Javascript全局变量不起作用

时间:2012-04-19 02:04:15

标签: javascript global-variables

我在JavaScript中遇到全局变量问题。我尝试做的是在函数外部声明变量,然后在函数内更改它,然后调用另一个函数。从我所读到的,这本应该有用,但它只是给我未定义。这是我正在制作的卡片绘制游戏的代码。

var randSuit;
function getRandCard() {
    var randNum;
    var randSuit;
    var randVal;
    randNum = Math.floor(Math.random()*13)+1;
    if (randNum == 1) {
        randVal = "2";
    } else if (randNum == 2) {
        randVal = "3";
    } else if (randNum == 3) {
        randVal = "4";
    } else if (randNum == 4) {
        randVal = "5";
    } else if (randNum == 5) {
        randVal = "6"; 
    } else if (randNum == 6) {
        randVal = "7";
    } else if (randNum == 7) {
        randVal = "8";
    } else if (randNum == 8) {
        randVal = "9"; 
    } else if (randNum == 9) {
        randVal = "10";
    } else if (randNum == 10) {
        randVal = "Jack";
    } else if (randNum == 11) {
        randVal = "Queen";
    } else if (randNum == 12) {
        randVal = "King";
    } else if (randNum == 13) {
        randVal = "Ace";
    }

    randNum = randNum = Math.floor(Math.random()*4)+1;

    if (randNum == 1) {
        randSuit = "Hearts";
    } else if (randNum == 2) {
        randSuit = "Clubs";
    } else if (randNum == 3) {
        randSuit = "Spades";
    } else if (randNum == 4) {
        randSuit = "Diamonds";
    }

    console.log(randSuit);
    var randCard = (randVal + " of " + randSuit);
    //Return the Value of the randomly chosen Card.
    return (randCard);
}

//This function calls the random card from the function above, then applies logic to see if it's the same, then outputs the result.
$(function() {
    $('#drawCard').click(function() {

        var e = document.getElementById("faceValue");
        var faceValue = e.options[e.selectedIndex].text;
        var e = document.getElementById("suit");
        var suit = e.options[e.selectedIndex].text;

        $('#oneCardContainer').slideDown('slow');
        var pickedCard = (faceValue + " of " + suit);

        var randCard = getRandCard();
        console.log (randSuit);

        if (pickedCard == randCard) {
            $("#oneCardResults").val("You Chose a " + pickedCard + " and got a " + randCard + ". \nYou Win!");
        } else if (pickedCard != randCard) {

            $("#oneCardResults").val("You Chose a " + pickedCard + " and got a " + randCard + ". \nYou Lose!");

        }
    });
});

这是我尝试的代码,我试图传递的变量是randSuit。我做错了什么?

6 个答案:

答案 0 :(得分:3)

您正在定义一个名为randSuit的全局变量,但一个具有相同名称的局部变量。执行randSuit = randSuit;时,实际上没有任何反应,因为左侧和右侧都引用了局部变量。你需要以不同的方式命名它们。

答案 1 :(得分:3)

@Elliot Bonneville和@jfriend00的答案很好,但这里有一些关于你的本地和全局变量问题背后理论的解释。

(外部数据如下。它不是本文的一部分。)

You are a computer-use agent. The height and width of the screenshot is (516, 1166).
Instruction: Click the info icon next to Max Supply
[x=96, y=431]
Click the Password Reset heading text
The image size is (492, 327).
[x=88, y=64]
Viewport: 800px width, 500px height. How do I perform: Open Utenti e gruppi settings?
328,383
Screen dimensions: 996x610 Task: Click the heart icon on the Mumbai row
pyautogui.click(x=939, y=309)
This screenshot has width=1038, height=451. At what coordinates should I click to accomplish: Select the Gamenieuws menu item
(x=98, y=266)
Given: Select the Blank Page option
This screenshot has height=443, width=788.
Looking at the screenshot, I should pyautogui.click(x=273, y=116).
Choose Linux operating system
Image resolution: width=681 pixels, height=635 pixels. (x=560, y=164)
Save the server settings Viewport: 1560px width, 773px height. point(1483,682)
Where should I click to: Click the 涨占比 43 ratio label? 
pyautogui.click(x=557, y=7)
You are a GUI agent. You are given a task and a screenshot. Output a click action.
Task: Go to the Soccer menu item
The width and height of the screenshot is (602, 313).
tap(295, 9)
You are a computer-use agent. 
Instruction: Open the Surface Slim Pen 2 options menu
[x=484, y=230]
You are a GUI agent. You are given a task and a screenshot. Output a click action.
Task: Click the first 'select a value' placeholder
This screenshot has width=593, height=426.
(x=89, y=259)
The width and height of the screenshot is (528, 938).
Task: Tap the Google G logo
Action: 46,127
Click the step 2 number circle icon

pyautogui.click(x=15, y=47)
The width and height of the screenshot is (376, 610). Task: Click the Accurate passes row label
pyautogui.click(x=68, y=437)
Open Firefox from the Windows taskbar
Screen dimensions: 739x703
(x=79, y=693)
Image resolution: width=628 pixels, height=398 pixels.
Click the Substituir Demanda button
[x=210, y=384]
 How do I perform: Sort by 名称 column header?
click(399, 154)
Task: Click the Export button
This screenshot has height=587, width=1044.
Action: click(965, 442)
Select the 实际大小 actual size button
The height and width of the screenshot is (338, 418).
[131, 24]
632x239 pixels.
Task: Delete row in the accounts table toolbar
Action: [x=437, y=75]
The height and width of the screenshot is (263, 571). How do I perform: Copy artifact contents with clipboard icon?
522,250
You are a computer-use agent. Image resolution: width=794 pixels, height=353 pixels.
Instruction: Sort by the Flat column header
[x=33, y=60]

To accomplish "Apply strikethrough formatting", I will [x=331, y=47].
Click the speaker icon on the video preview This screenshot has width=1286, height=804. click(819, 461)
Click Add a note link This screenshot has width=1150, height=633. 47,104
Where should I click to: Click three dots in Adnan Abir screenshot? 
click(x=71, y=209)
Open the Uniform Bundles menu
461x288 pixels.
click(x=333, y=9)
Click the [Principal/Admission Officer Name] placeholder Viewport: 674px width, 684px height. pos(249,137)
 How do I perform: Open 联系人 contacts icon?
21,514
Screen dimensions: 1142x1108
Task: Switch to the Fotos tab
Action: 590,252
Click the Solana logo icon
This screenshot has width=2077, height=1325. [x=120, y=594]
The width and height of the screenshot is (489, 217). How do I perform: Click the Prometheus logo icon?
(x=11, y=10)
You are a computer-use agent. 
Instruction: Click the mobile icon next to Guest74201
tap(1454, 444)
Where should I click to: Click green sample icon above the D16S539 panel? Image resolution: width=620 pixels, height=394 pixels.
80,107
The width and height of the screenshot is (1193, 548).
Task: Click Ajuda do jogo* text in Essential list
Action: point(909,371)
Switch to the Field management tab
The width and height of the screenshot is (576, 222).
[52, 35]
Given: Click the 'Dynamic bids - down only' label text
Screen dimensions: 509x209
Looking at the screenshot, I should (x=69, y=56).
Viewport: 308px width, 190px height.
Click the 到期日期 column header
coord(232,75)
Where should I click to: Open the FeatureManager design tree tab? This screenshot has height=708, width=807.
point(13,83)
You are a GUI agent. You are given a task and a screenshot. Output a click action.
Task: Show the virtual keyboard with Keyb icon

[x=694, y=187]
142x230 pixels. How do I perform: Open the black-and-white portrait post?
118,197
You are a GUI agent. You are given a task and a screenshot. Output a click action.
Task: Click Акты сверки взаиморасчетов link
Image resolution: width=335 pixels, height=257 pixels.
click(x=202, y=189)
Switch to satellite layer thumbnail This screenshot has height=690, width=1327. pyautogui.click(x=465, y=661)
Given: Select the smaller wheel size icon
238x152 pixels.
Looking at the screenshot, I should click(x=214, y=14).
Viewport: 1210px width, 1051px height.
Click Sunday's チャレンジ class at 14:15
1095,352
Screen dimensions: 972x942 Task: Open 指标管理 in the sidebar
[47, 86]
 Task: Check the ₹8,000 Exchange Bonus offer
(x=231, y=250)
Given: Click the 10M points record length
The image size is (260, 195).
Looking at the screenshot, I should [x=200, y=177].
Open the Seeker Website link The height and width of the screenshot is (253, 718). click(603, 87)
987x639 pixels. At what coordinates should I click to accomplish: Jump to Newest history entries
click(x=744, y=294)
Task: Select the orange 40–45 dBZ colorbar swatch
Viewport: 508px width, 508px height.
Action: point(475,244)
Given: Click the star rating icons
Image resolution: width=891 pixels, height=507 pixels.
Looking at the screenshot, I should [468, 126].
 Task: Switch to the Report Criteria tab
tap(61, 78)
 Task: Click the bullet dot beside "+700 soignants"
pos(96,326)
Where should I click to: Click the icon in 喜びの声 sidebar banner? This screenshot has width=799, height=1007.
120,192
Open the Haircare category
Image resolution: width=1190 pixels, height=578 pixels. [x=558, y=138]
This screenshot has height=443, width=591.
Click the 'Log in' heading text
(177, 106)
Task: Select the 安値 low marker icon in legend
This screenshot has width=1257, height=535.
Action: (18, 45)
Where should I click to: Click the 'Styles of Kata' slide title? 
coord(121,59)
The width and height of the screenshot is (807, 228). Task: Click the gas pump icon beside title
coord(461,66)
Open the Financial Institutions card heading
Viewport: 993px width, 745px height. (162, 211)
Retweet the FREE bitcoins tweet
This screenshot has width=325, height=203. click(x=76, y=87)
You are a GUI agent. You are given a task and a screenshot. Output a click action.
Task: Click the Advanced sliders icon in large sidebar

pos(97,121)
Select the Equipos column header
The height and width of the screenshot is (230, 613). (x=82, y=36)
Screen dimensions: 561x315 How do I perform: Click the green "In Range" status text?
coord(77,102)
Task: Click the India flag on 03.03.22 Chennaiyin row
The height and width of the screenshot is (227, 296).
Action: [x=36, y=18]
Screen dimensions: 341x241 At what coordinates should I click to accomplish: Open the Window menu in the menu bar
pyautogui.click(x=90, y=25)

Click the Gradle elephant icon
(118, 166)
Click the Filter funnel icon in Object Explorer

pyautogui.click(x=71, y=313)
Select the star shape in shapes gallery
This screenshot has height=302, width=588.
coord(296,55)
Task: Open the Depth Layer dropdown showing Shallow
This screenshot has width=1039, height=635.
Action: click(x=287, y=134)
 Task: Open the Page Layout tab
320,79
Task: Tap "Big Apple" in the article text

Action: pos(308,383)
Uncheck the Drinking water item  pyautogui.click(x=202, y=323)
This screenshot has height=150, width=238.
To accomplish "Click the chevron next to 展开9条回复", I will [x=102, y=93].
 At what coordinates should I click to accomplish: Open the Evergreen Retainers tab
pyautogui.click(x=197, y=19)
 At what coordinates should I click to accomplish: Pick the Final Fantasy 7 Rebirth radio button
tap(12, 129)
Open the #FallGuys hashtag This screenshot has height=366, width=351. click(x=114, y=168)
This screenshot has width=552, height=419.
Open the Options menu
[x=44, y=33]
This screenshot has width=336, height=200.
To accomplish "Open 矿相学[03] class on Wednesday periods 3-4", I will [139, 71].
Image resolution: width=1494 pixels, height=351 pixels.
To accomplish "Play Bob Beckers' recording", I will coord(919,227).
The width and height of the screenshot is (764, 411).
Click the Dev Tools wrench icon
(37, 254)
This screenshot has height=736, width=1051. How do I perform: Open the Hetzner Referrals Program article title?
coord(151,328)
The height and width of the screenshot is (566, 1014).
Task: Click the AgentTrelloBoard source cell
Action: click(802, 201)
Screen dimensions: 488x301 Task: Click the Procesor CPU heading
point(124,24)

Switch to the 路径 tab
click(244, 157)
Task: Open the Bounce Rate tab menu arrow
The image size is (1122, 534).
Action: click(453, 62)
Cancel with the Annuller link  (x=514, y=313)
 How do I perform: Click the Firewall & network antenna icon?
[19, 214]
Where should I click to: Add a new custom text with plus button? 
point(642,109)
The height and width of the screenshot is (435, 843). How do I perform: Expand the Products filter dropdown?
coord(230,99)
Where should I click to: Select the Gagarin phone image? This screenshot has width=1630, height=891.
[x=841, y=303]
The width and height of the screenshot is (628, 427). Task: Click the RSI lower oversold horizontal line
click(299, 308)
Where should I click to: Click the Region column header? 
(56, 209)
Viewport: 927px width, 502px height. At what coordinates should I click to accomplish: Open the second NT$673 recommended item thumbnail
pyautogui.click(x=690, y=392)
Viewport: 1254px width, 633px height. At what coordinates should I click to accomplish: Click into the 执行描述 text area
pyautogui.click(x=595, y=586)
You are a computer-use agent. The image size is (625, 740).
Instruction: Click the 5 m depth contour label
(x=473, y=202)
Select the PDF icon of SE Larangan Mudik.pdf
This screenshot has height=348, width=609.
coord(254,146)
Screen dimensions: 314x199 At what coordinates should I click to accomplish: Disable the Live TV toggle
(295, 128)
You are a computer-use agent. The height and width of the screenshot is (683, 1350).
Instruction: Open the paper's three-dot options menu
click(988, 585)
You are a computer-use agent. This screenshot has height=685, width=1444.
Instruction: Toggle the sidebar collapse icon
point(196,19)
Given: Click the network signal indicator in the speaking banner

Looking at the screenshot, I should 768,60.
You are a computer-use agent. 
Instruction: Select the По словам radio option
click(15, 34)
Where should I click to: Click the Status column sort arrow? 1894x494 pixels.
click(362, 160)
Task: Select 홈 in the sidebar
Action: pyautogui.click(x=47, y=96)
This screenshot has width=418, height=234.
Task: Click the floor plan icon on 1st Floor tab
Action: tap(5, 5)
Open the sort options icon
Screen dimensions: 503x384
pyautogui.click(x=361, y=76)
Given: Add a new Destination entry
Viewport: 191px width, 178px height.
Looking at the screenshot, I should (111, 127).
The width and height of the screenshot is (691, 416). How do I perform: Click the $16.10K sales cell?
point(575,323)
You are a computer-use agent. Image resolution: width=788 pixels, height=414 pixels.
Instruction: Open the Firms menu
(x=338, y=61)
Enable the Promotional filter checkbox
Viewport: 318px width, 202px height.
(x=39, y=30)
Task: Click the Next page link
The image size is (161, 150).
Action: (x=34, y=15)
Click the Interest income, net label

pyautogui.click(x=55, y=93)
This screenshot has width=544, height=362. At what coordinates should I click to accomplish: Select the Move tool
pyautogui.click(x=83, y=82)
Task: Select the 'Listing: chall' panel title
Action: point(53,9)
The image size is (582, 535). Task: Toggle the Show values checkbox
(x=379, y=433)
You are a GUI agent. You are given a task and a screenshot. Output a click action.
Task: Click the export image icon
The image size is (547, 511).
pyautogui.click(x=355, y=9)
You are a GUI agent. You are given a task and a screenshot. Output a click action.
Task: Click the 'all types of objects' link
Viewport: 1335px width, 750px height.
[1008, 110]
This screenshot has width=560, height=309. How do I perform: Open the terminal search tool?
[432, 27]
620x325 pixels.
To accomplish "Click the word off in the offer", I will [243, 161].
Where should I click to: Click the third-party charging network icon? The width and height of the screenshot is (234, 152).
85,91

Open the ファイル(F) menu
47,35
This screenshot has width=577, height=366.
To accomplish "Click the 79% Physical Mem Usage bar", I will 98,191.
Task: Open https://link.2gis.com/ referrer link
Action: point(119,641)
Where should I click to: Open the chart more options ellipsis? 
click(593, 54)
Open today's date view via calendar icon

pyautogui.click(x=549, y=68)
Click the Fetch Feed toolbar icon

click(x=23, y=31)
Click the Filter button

JavaScript处理全局变量和局部变量的方式是,当解释器遇到标识符时,它会在当前作用域中搜索它(在您的情况下为getRandCard),如果它找不到它 - 解释器上面有一个范围,如果在那里找不到它,那么上面有两个范围,依此类推。

randSuit = randSuit;

在这一行中,这些标识符都将引用相同的局部变量,因为解释器在本地范围内都找到它们,所以这条线路无效。

为了引用全局变量,您应该创建对其范围的引用:

var randSuit;
var that = this;    

function getRandCard() {
    ...
}

然后,替换:

randSuit = randSuit;

使用:

that.randSuit = randSuit;

答案 2 :(得分:2)

您在函数内重新声明了randSuit;该声明隐藏了全局randSuit,因此您的函数正在修改自己的局部变量而不是全局变量。

答案 3 :(得分:1)

当您在函数内重新声明randsuit时,它会被私有化到该函数

var randSuit = 5; // not shared
function getRandCard() {
    var randSuit = 3; // not shared
    console.log(randSuit);
}
getRandCard();
console.log(randSuit);

http://jsfiddle.net/PbBph/

如果您想共享randSuit的输出,请不要重新声明变量

var randSuit = 5; // shared
function getRandCard() {
    randSuit = 3; // shared
    console.log(randSuit);
}
getRandCard();
console.log(randSuit);

http://jsfiddle.net/PbBph/1/

更好的选择是模块化卡片变量和方法

var cardStack = (function () {
   var randSuit; // protected from global

   return {
      getRandSuit: function () { return randSuit; }, // but still readable
      getRandCard: function () { .... }
   };

}());

var card = cardStack.getRandCard();
    suit = cardStack.getRandSuit();

答案 4 :(得分:0)

试试这个,它是你的代码的缩短版本,应该可以工作:

var randSuit;
function getRandCard() {
    var randNum, randVal;

    var upperCards = ["Jack", "Queen", "King", "Ace"];
    var suits = ["Hearts", "Clubs", "Spades", "Diamonds"];

    randNum = Math.floor(Math.random()*13)+1;
    (randNum < 10) ? randVal++ : randVal = upperCards[randNum-10];

    randSuit = suits[Math.floor(Math.random()*4)];

    // return the value of the randomly chosen card.
    return (randVal + " of " + randSuit);
}

我使用了一些数组和一个三元运算符来大大缩短代码。我还删除了不受约束的本地randSuit变量,该变量是作用域并覆盖了您的全局对象。

答案 5 :(得分:0)

如果要使用全局变量,则全局定义变量,不要在本地重新定义,只需在本地使用即可。当您在本地重新定义它时,您将创建一个具有相同名称的新局部变量,该变量取代该范围中的全局变量。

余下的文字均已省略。